--- EXERCISE DESCRIPTION ---
When you copy from the entries that follow, take only the lines from the one with "Alzheimer’s and Cognitive" down to the one with "[Industrial Luv Products Inc.] (109, 40)", keeping both ends and dropping every picture.

--- RECORD EXTRACTS ---

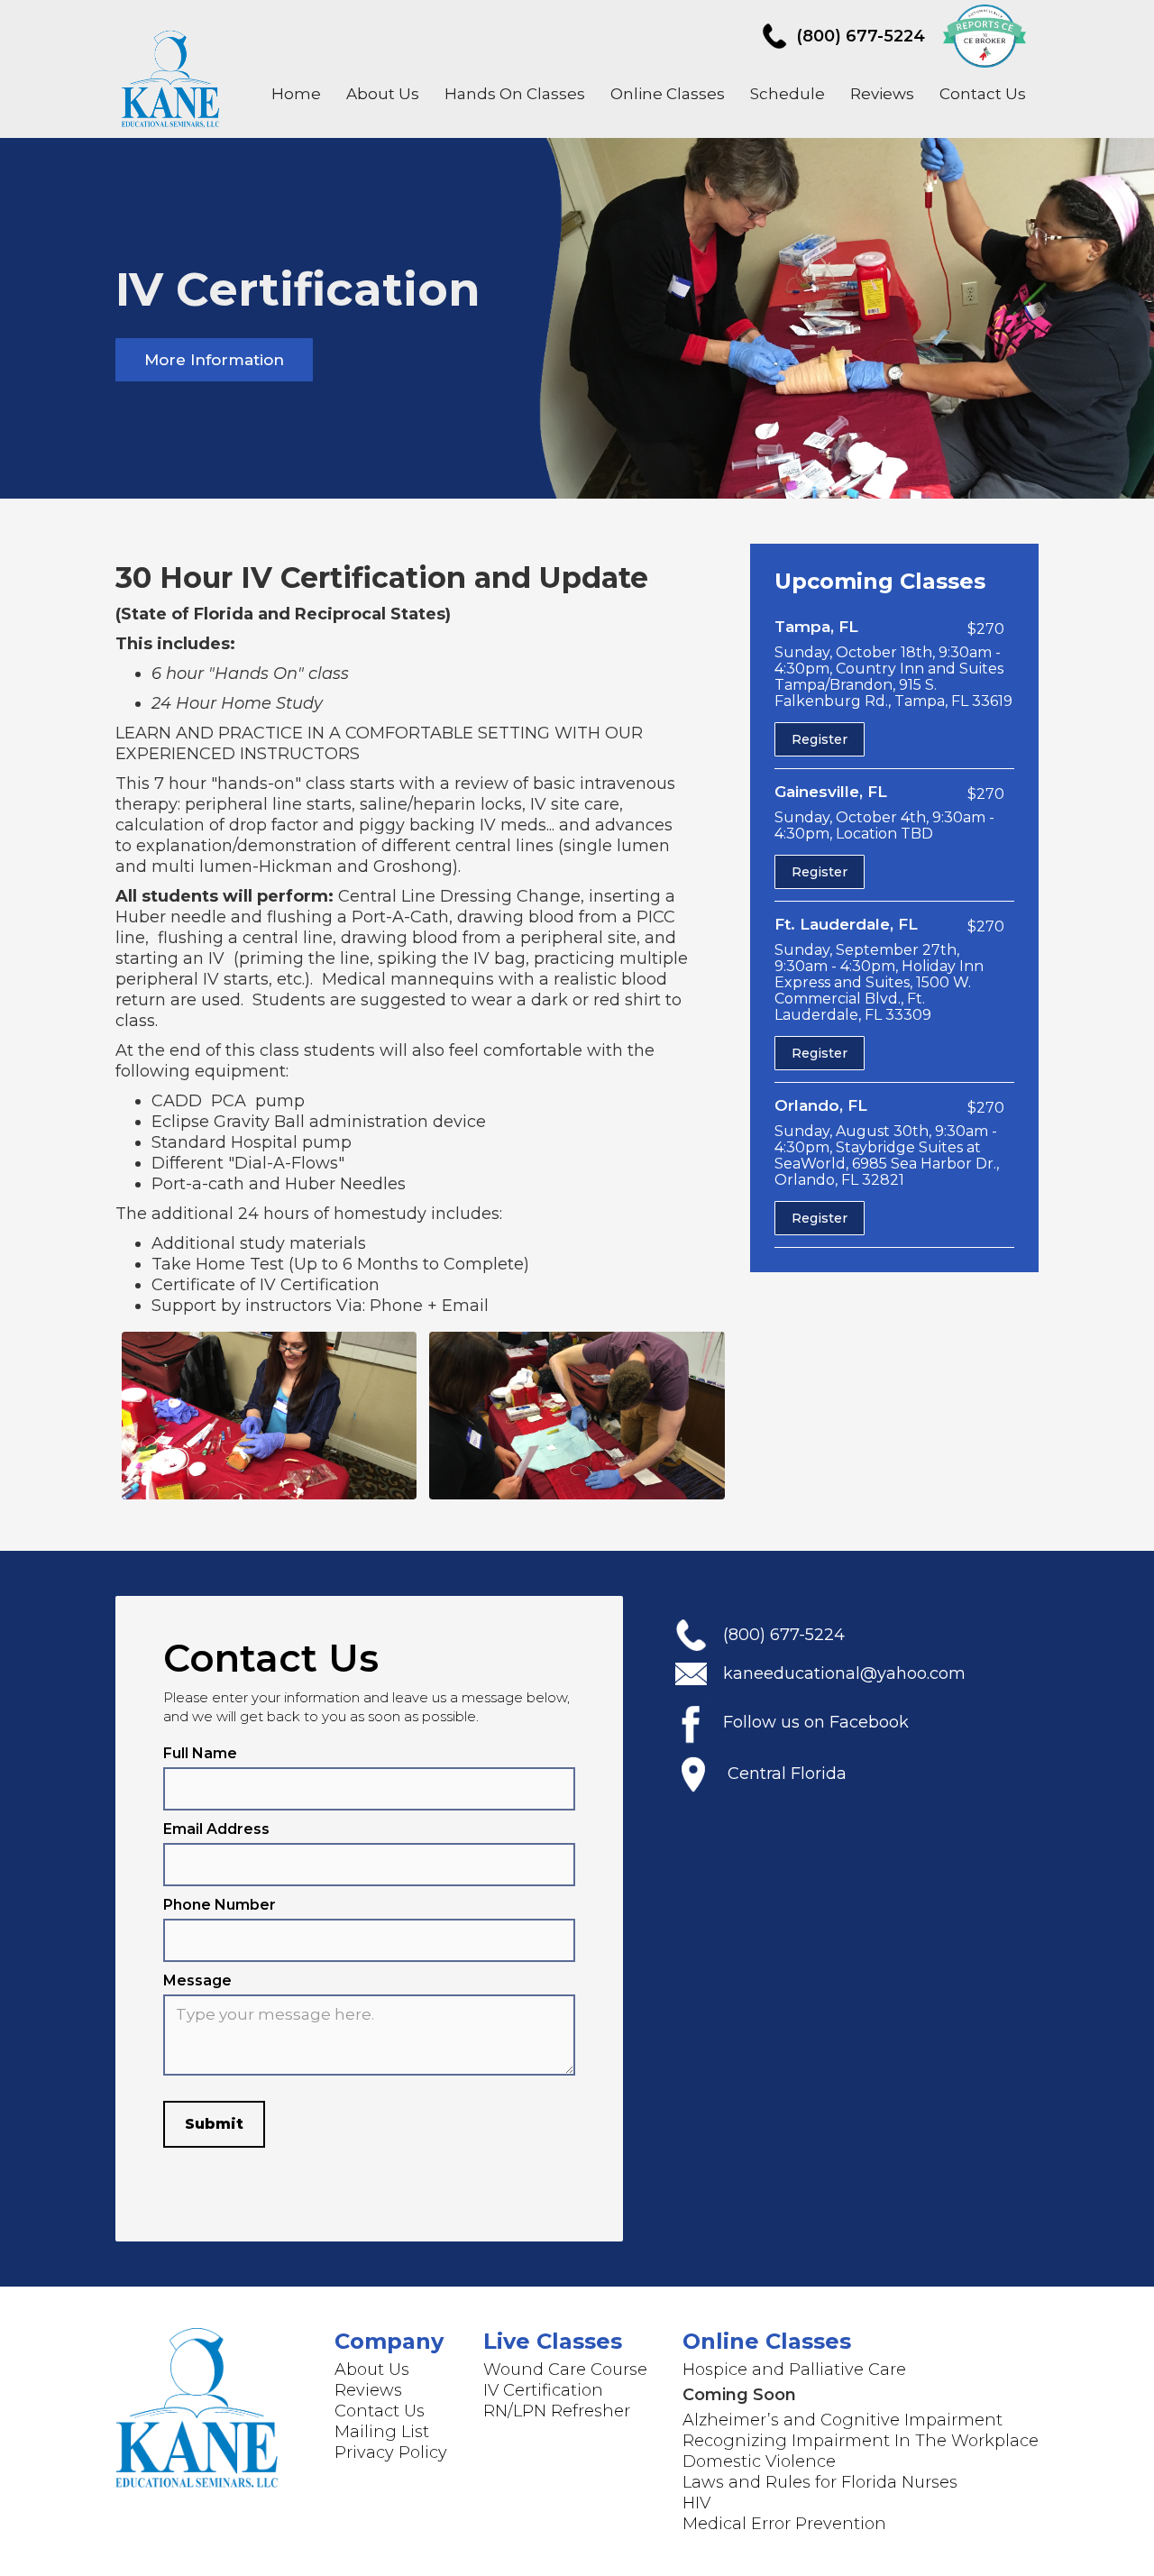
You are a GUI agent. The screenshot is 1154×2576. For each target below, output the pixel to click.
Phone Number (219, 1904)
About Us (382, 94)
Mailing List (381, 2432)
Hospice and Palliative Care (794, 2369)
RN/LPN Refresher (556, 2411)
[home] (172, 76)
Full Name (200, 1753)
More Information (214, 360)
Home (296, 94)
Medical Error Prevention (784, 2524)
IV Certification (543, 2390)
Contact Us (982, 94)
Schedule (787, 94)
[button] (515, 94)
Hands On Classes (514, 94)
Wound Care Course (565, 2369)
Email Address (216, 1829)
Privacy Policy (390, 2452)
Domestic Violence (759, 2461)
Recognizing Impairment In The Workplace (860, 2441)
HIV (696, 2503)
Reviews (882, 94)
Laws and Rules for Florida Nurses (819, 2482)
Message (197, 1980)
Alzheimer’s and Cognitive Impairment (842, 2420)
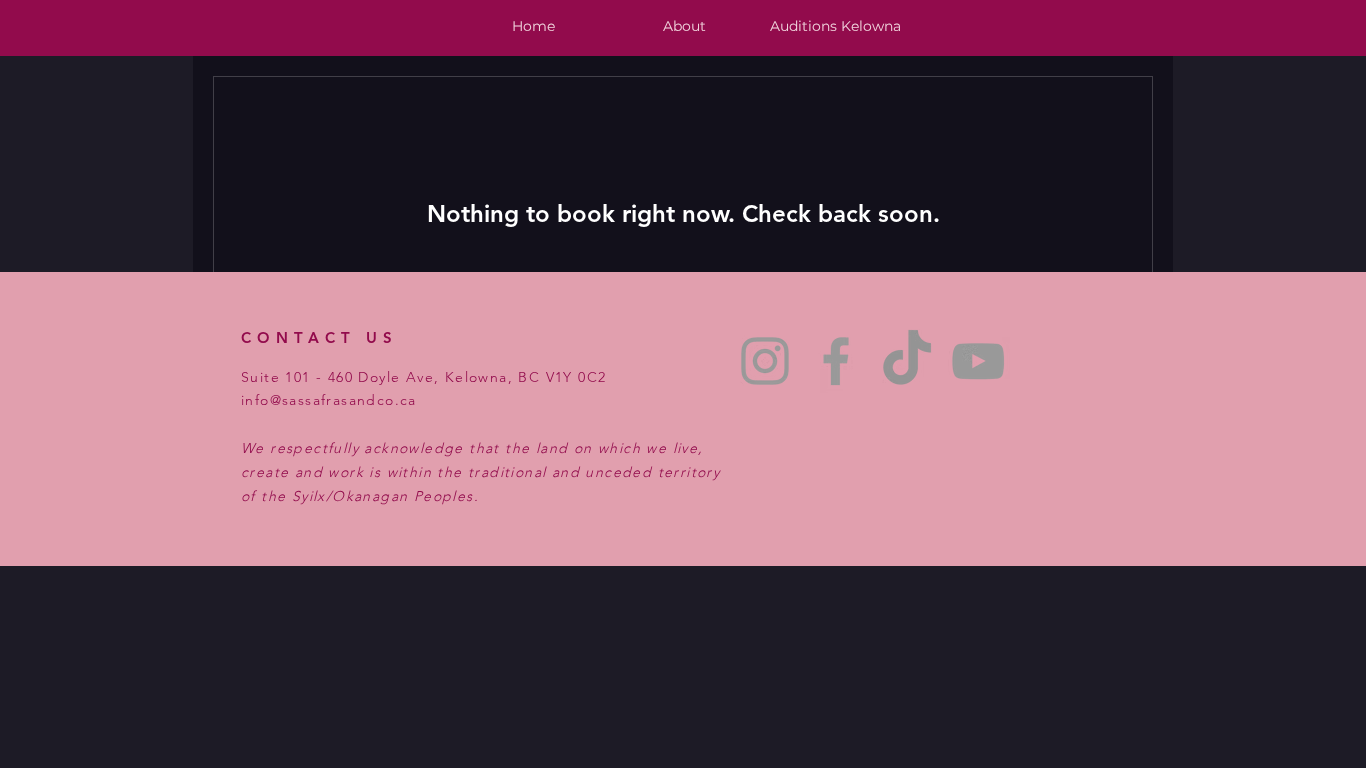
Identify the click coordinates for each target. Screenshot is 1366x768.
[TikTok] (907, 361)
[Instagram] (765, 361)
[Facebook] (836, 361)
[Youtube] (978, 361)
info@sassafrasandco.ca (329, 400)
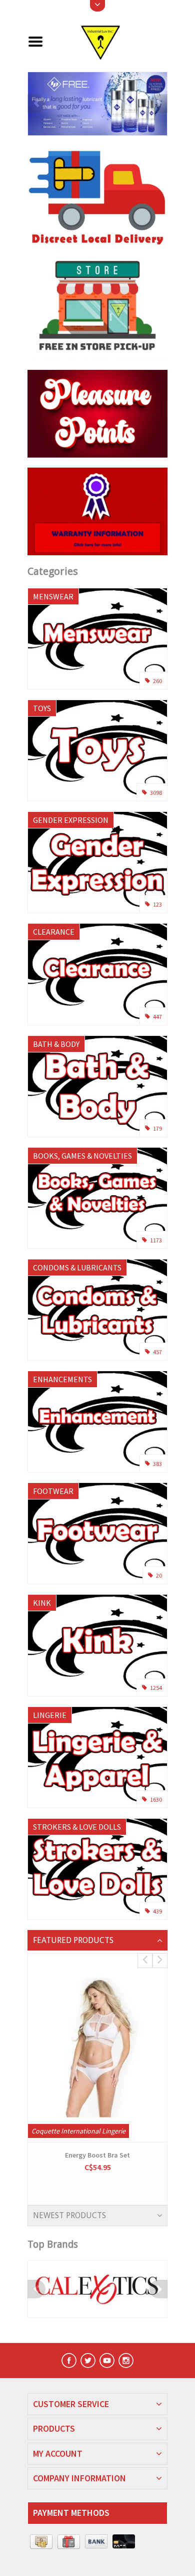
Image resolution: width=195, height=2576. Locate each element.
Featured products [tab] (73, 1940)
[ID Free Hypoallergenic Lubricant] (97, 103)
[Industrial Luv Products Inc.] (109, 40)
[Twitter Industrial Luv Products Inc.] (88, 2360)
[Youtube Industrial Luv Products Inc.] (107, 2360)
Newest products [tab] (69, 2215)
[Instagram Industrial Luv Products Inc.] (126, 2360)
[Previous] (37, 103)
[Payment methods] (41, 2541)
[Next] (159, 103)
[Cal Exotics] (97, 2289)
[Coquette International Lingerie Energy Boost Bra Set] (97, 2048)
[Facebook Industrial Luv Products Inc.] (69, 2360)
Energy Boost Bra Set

--- SOLUTION TO THIS PROBLEM ---
Alzheimer’s and Cognitive Impairment (842, 2420)
Identify the click coordinates for each target. Screenshot is 1366x768.
[TikTok] (907, 361)
[Instagram] (765, 361)
[Facebook] (836, 361)
[Youtube] (978, 361)
info@sassafrasandco.ca (329, 400)
Image resolution: width=195, height=2576. Locate each element.
Featured products [tab] (73, 1940)
[ID Free Hypoallergenic Lubricant] (97, 103)
[Industrial Luv Products Inc.] (109, 40)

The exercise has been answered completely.